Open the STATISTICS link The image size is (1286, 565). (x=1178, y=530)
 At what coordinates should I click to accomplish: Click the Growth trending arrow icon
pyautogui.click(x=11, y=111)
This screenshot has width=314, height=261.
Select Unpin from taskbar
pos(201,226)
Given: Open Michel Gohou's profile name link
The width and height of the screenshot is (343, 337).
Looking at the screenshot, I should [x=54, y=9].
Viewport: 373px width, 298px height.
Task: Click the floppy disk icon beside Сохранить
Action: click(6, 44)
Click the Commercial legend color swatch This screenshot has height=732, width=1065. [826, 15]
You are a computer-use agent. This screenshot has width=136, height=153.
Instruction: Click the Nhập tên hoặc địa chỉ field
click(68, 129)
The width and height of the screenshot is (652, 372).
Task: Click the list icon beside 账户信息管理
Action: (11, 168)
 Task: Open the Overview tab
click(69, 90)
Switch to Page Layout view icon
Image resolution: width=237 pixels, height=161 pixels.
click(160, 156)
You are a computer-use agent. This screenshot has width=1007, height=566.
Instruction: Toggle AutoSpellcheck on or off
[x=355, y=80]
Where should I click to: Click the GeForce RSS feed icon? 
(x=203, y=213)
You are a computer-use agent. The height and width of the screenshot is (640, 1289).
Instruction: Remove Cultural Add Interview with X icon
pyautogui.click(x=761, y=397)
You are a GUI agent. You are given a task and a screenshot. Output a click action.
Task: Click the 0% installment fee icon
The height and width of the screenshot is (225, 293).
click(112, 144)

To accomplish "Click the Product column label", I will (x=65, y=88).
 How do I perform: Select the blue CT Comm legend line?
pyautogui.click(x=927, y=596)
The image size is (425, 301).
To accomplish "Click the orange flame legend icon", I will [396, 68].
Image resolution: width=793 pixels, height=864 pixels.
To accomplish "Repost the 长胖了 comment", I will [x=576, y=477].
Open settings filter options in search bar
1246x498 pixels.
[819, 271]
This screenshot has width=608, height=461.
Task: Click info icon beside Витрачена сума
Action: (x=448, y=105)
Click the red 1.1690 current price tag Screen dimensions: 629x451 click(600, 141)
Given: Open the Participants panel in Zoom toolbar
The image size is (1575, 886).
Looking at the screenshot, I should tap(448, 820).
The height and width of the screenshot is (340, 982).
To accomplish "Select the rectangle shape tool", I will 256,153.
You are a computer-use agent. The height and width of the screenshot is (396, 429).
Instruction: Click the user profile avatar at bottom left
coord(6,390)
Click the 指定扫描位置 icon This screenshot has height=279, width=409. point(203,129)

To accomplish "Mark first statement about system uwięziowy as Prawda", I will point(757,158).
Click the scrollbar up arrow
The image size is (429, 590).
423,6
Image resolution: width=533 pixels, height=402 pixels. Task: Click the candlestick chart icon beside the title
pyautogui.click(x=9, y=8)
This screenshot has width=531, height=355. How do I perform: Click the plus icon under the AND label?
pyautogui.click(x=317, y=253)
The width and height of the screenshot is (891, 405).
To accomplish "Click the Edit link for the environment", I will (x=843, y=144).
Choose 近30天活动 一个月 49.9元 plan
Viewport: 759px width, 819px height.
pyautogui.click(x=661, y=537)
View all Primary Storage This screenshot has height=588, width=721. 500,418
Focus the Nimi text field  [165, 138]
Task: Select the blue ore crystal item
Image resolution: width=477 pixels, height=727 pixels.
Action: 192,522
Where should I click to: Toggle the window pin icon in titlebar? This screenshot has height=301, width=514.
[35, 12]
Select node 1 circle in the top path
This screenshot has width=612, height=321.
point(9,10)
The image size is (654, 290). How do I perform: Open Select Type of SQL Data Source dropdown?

WHAT IS NEEDED:
Tally the lines above that hold "computer" and write the result as a lone number.

WRITTEN SOLUTION:
4